Fixing invalid JSON

Question

I am working with a very large .json file that is a long series of curly brace pairs, each representing a line from a book. Here are two such pairs. They just continue over and over:

  {"index":{"_index":"tolstoy","_id":27}}
    {"type":"line","line_id":100,"book":"War and Peace","speech_number":1,"speaker":"Sonya","text_entry":"Weep. It will do you good"}
  {"index":{"_index":"tolstoy","_id":28}}
    {"type":"line","line_id":101,"book":"War and Peace","speech_number":1,"speaker":"Sonya","text_entry":"I will call Pyotr."}

From what I can tell the first _id is the id of the item. It goes from 0 to 200,000 and corresponds to total lines in the JSON file. In turn, line_id is the line in the particular work. Speech number is the speech by a character.

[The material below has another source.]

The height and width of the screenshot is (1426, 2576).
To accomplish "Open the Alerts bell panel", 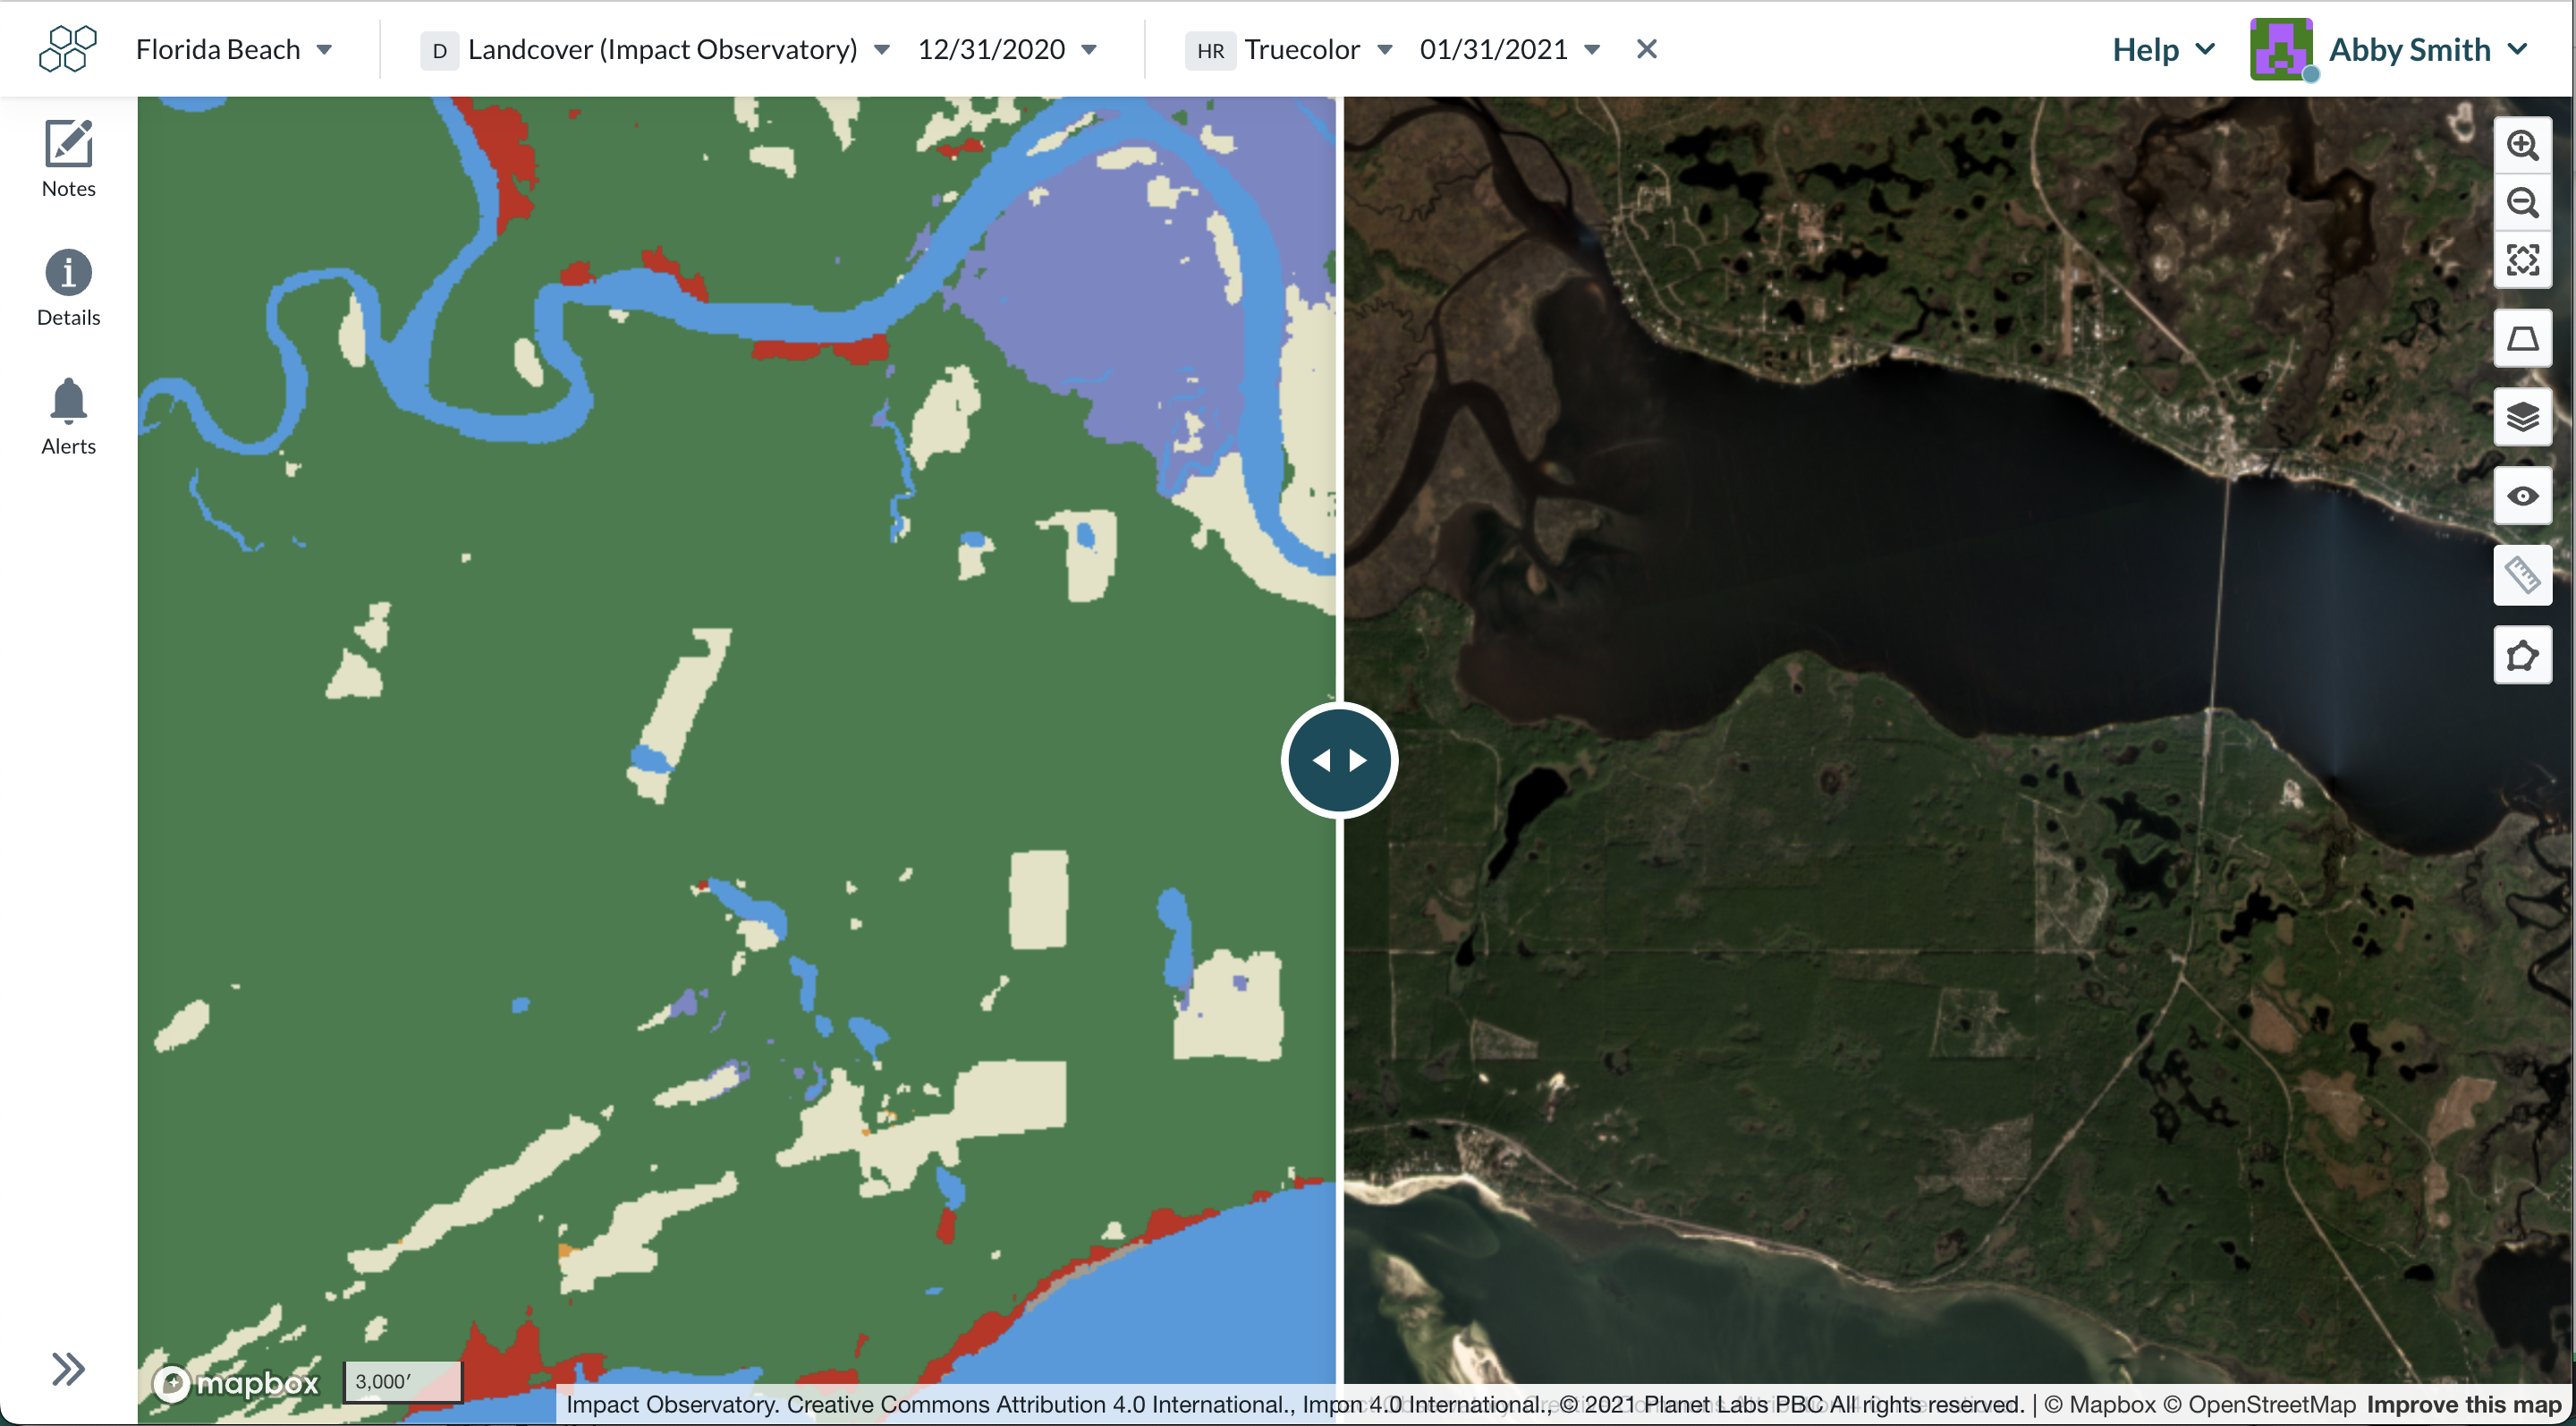I will 68,417.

This is not valid json (as per JSON lint). I have the actual file so can modify it in any way that I want.

I would imagine it ought to be an array of line objects, so I should place square brackets around the entire thing. And I think should place commas between the entries. However, when I do that it still is invalid. I can make it valid, by putting a comma between the index and type lines but that does not make sense intuitively.

How can I modify the above so that it is nice well formed JSON that I can use in an api.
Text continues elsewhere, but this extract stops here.